Convert between them:

lazy = df.lazy()          # DataFrame → LazyFrame
eager = lazy.collect()    # LazyFrame → DataFrame

Schema-preserving operations

These operations return the same schema type (DataFrame[S]DataFrame[S]):

df.filter(Users.age > 25)                    # filter rows
df.sort(Users.score.desc())                  # sort rows
df.sort(Users.name, Users.age)               # sort by multiple columns
df.limit(100)                                # first n rows
df.head(10)                                  # first n rows (eager only)
df.tail(10)                                  # last n rows (eager only)
df.sample(50)                                # random sample (eager only)
df.unique(Users.name)                        # deduplicate by columns
df.drop_nulls(Users.age, Users.score)        # drop null rows
df.with_columns(                             # add/overwrite columns
    (Users.score * 2).alias(Users.score)
)

Schema-transforming operations

These change the column set and return DataFrame[Any]:

# select — choose columns
selected = df.select(Users.name, Users.score)  # DataFrame[Any]
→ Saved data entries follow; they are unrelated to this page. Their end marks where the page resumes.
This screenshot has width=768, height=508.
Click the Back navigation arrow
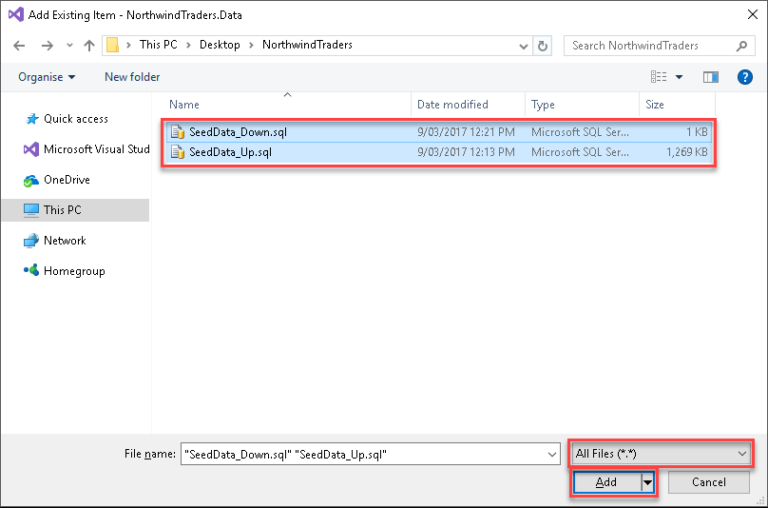tap(20, 45)
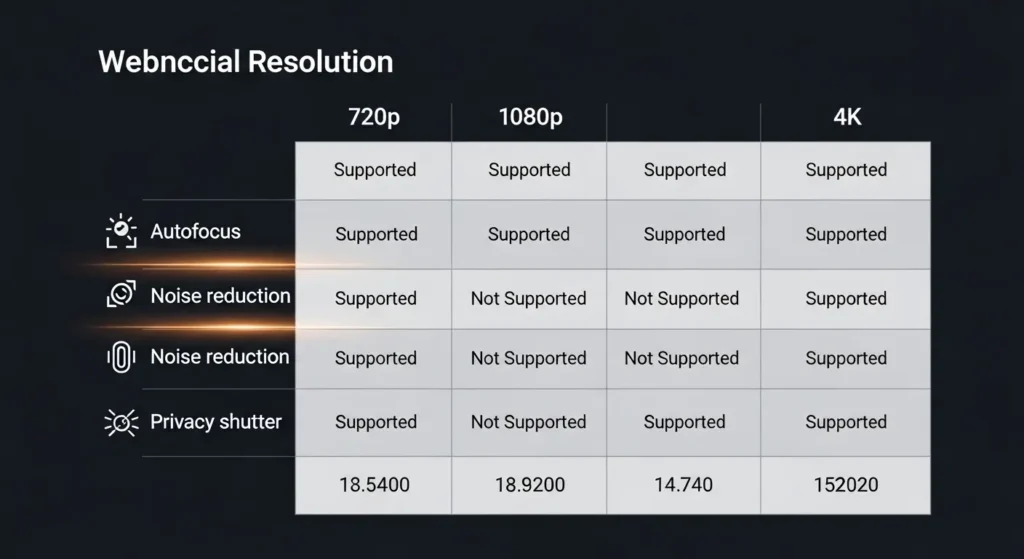The height and width of the screenshot is (559, 1024).
Task: Click the 18.9200 value cell
Action: (529, 485)
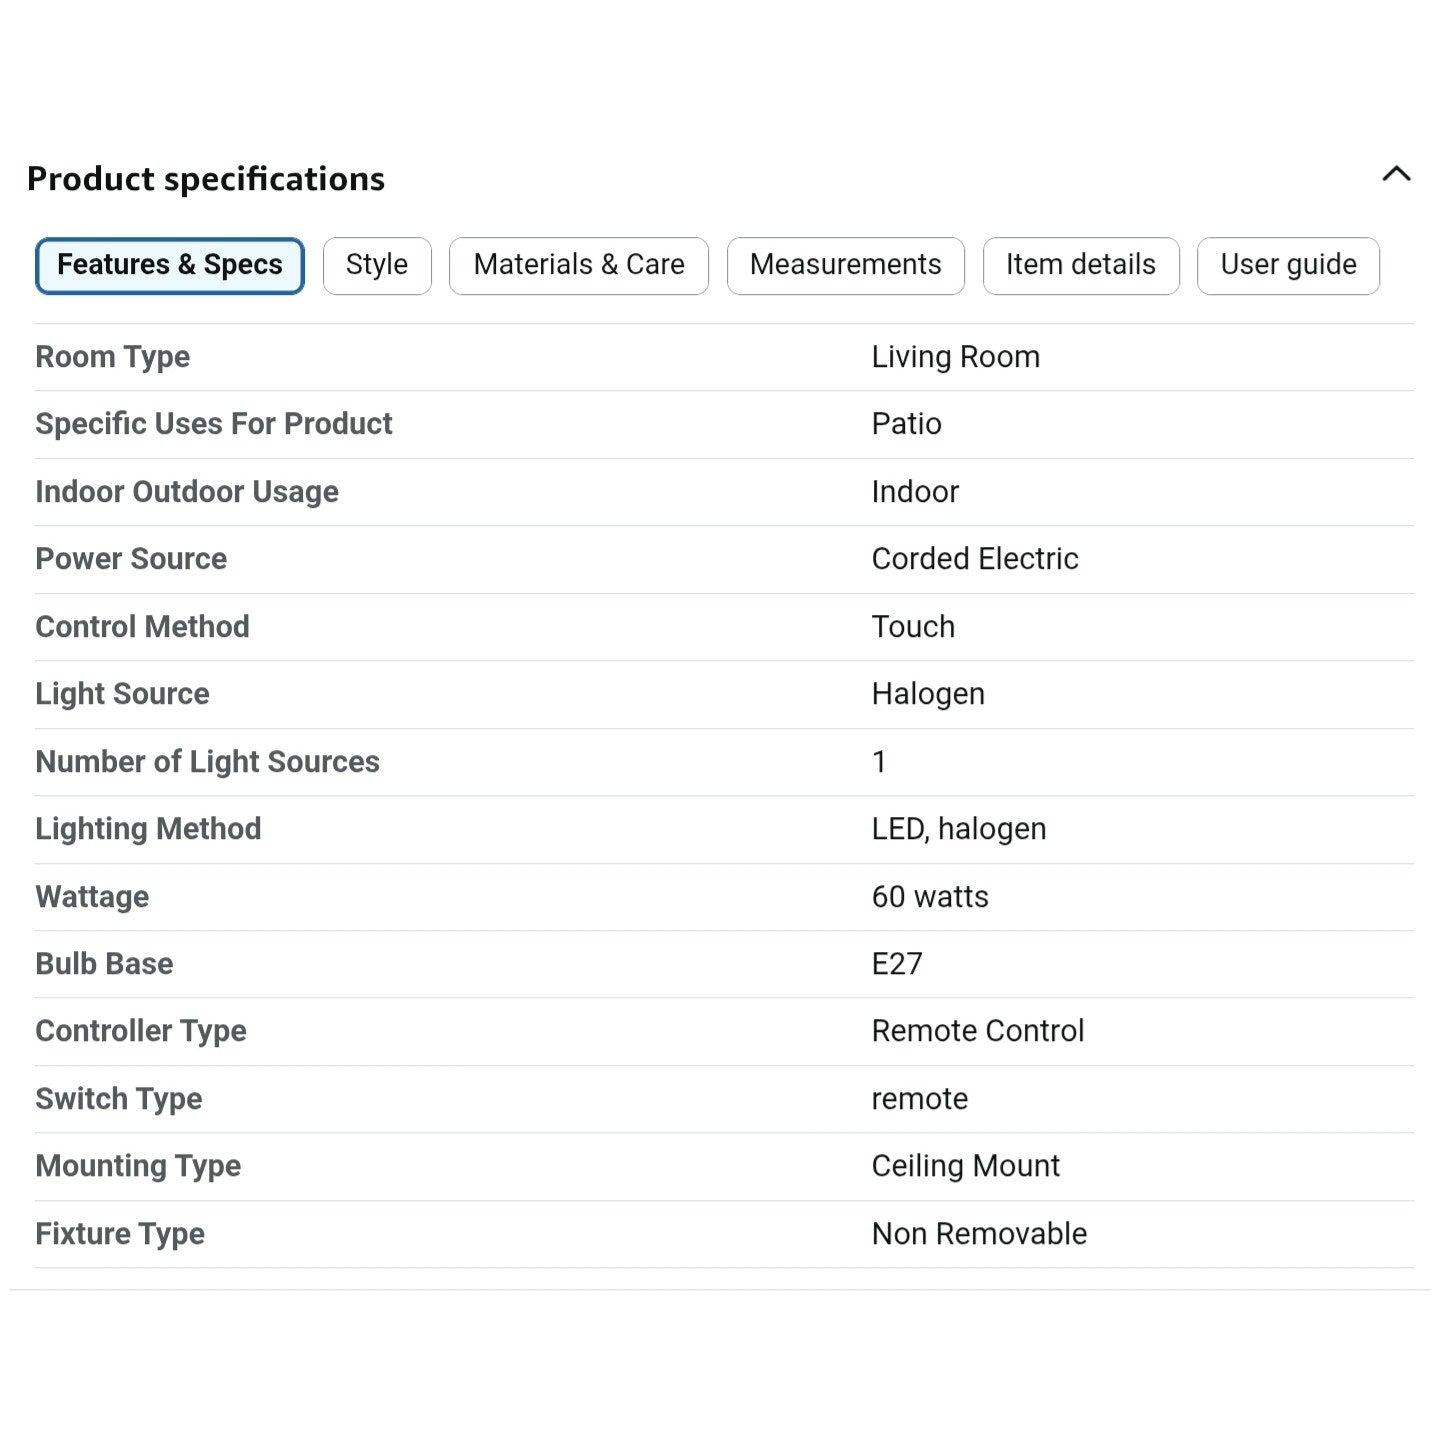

# group_by + agg — aggregate
grouped = df.group_by(Users.name).agg(
    Users.score.mean().alias(Users.score)
)  # DataFrame[Any]

After a schema-transforming operation, use cast_schema() to bind to a named output schema.

cast_schema

cast_schema binds data to a new schema by resolving column mappings:

class UserSummary(Schema):
    name: Column[Utf8]
    score: Column[Float64]

summary = df.select(Users.name, Users.score).cast_schema(UserSummary)
# summary is DataFrame[UserSummary]

Resolution precedence per target column:

  1. Explicit mappingmapping={Target.col: Source.col}
  2. mapped_fromcol: Column[T] = mapped_from(Source.col)
  3. Name matching — target column name matches source column name

The extra parameter controls extra columns in the source:

  • extra="drop" (default) — silently drop extra columns
  • extra="forbid" — raise SchemaError if extra columns exist

Validation

Validate that data conforms to the schema:

df.validate()  # raises SchemaError on mismatch

Checks column existence and data types.

Untyped escape hatch

When you need to drop type safety temporarily:

untyped = df.untyped()                   # UntypedDataFrame
untyped.select("name", "age")            # string-based columns
retyped = untyped.to_typed(Users)        # back to DataFrame[Users]